>> start

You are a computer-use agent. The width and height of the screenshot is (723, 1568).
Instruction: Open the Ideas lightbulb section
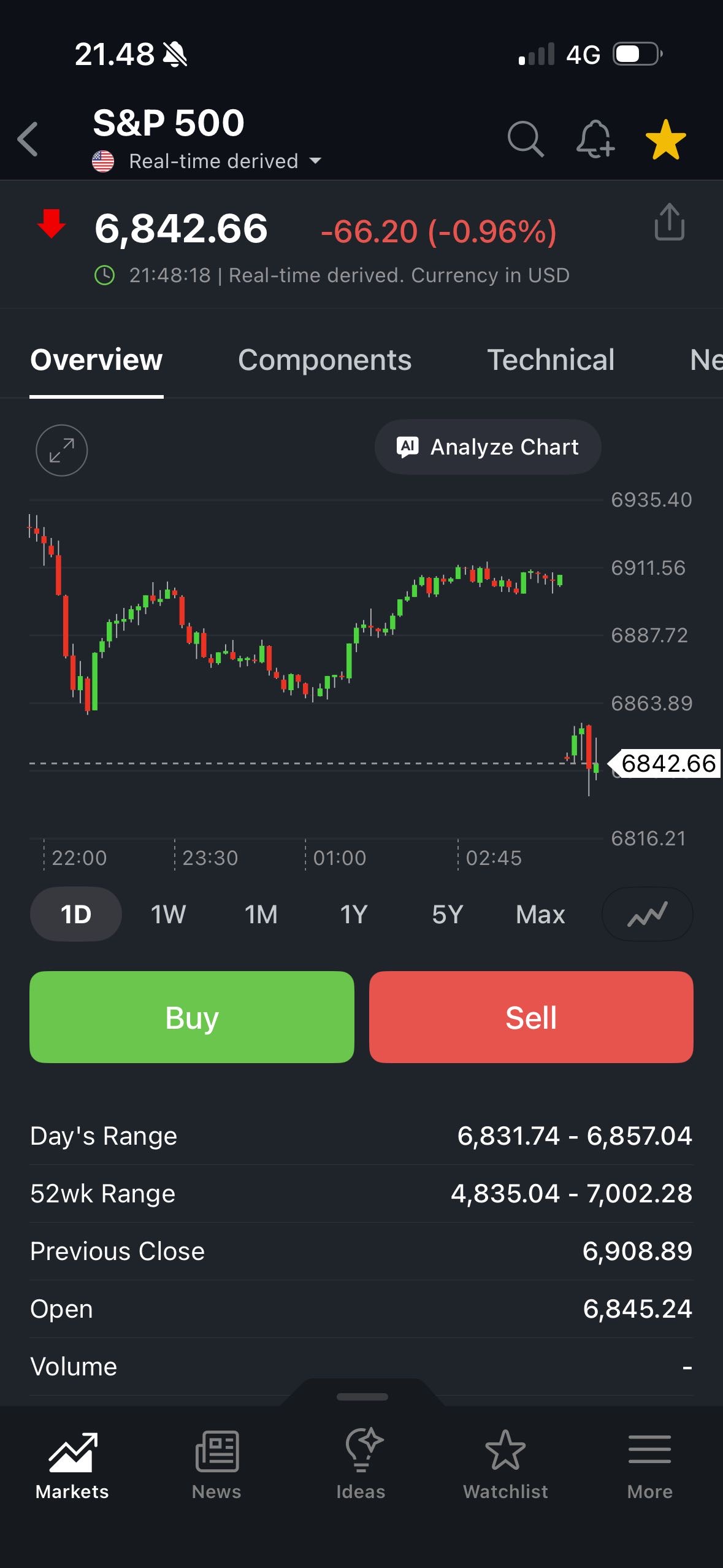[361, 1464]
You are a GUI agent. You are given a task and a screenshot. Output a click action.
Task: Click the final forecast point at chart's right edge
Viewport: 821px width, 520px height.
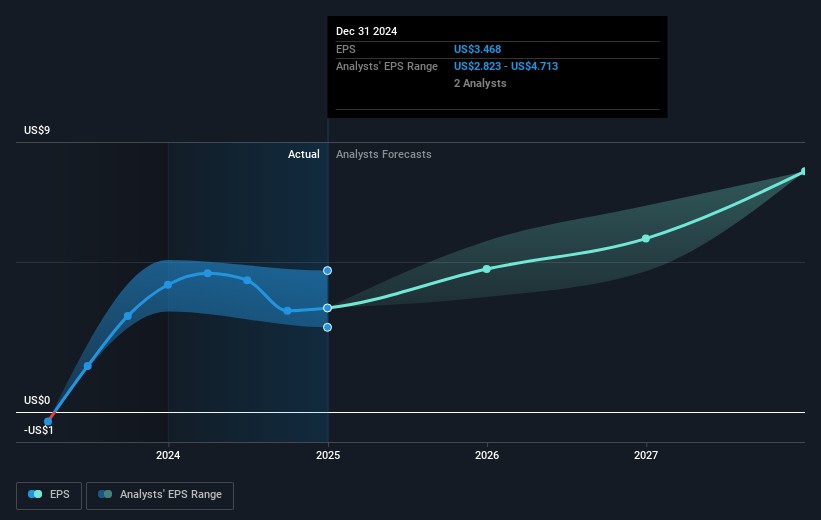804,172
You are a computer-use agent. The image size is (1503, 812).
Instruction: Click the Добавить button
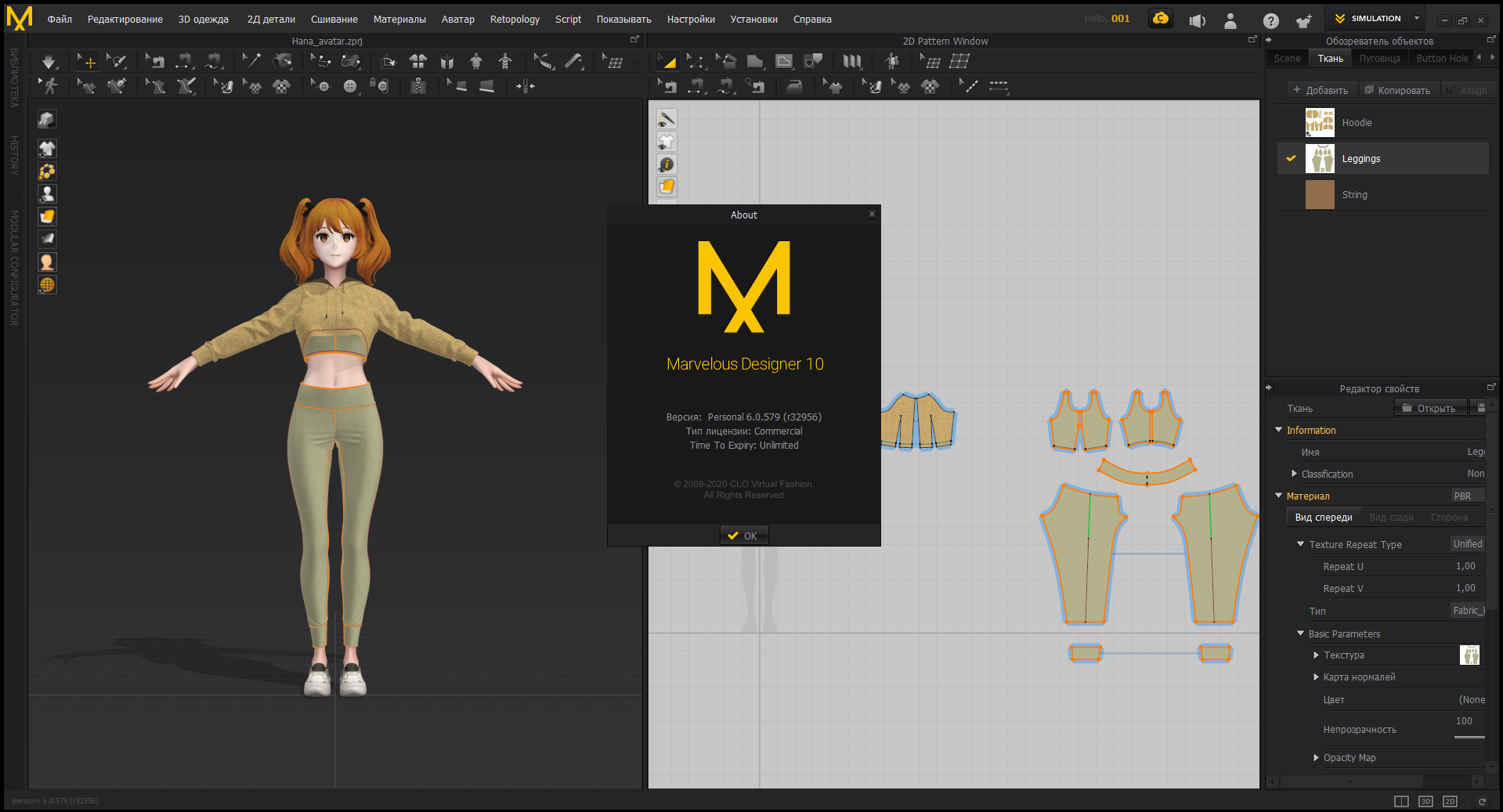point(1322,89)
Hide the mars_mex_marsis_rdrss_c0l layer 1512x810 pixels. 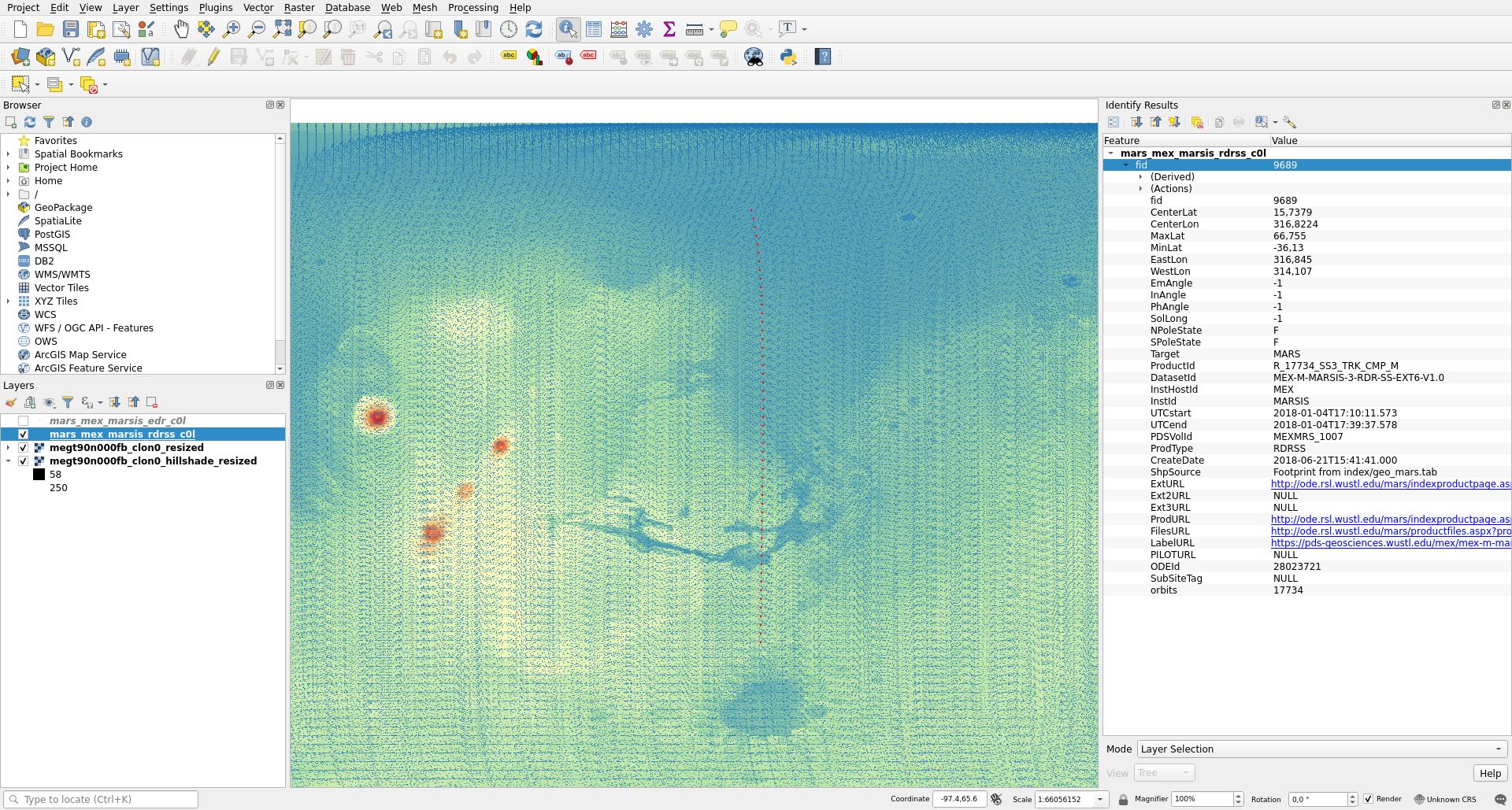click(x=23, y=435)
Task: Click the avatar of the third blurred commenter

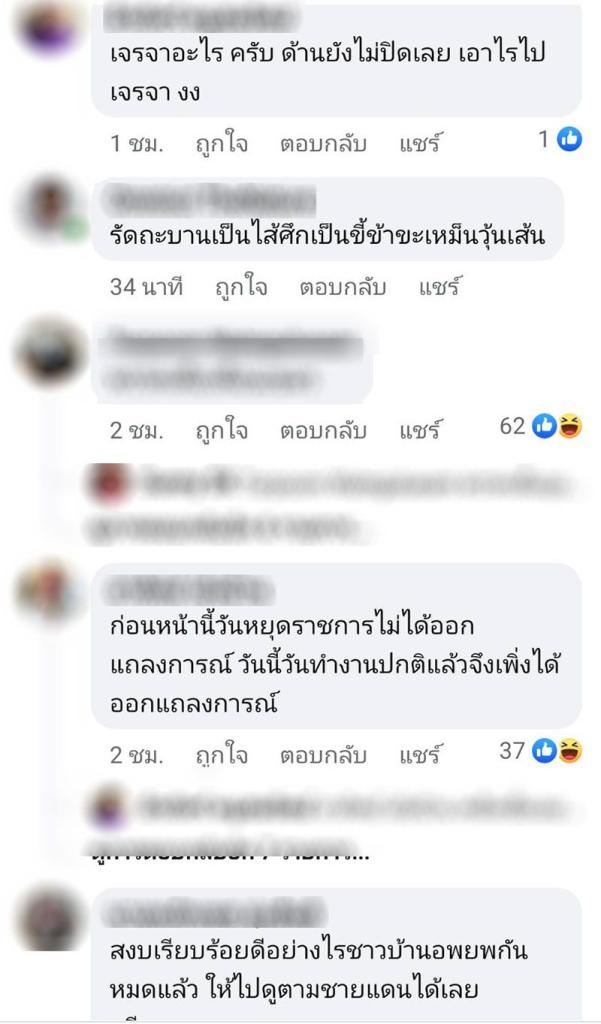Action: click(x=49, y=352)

>> end

- _Work to be completed_
Put the lines of the items, starting at the line that contains "Task: Click the avatar" and ending at the last line of the items, into a JSON list of strings with one string per line. Skip blank lines and leave the pictures out.

- _Exercise output_
[
  "Task: Click the avatar of the third blurred commenter",
  "Action: click(x=49, y=352)"
]